Overall, our study adds clinical evidence concerning the effectiveness of the LED toothbrushes, especially for fixed orthodontic patients. However, we tested only the blue-light LED toothbrush, and our in vitro study was performed only on S. mutans biofilm. One of the limitations of this study was its sample size, because of the several lockdown periods due to the COVID-19 pandemic. Moreover, the bristle material of the LED toothbrush was made of silicone instead of nylon like the manual toothbrush. According to the participants’ feedback, silicone bristles were softer and less springy. These differences might reduce the effectiveness of the LED toothbrush, especially when brushing on the bracket side. Furthermore, S. mutans does not completely represent the dental plaque, which is a multispecies biofilm composed of a complex bacterial population, saliva constituents, and a polymer matrix. The various species of bacteria might have antibacterial susceptibility to different wavelengths and exposure times [22]. Furthermore, there are few previous studies about the antimicrobial effect of an LED toothbrush.
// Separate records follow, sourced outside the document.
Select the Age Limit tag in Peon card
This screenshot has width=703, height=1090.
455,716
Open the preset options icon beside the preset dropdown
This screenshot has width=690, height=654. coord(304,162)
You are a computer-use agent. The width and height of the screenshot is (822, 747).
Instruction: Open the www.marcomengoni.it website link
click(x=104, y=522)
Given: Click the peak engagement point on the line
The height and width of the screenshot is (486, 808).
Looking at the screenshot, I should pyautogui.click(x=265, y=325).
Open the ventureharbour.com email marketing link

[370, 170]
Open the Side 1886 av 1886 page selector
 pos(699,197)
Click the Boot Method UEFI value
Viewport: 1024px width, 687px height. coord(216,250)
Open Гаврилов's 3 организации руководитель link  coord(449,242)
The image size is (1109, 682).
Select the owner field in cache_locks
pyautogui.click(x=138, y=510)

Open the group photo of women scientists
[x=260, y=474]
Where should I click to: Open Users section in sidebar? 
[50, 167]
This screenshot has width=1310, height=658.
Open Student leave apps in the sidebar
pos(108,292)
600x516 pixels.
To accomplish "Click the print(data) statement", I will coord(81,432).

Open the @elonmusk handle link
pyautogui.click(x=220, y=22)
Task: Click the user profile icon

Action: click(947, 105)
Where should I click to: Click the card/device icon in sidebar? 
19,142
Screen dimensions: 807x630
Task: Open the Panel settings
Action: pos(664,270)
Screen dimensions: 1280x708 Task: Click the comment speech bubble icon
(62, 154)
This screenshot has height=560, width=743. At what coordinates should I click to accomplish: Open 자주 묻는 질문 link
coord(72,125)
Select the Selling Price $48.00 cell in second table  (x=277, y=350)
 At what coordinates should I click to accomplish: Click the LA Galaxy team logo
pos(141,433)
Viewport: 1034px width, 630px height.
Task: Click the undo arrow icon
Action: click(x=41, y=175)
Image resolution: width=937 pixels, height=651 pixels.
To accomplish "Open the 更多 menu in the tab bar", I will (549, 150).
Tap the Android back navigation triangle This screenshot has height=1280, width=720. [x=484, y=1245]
Consequently, there was a lack of data for our research planning and discussion.

Future clinical studies with different light colors from an LED toothbrush, an exogenous photosensitizer, or new LED toothbrush designs would be beneficial for more solid evidence, especially in orthodontic patients with fixed appliances. Moreover, in vitro investigations using other bacterial strains or more complex biofilms should be performed.

Conclusion

Even though, the blue light from the LED toothbrush significantly reduced the amount of S. mutans in biofilm in vitro when the biofilm was exposed to the light for at least 15 s, the LED toothbrush was not more effective than the manual toothbrush in reducing dental plaque and gingival inflammation, especially in the proximal areas. Therefore, our results suggest that the blue-light LED toothbrush is not a better choice to use in orthodontic patients with fixed appliances.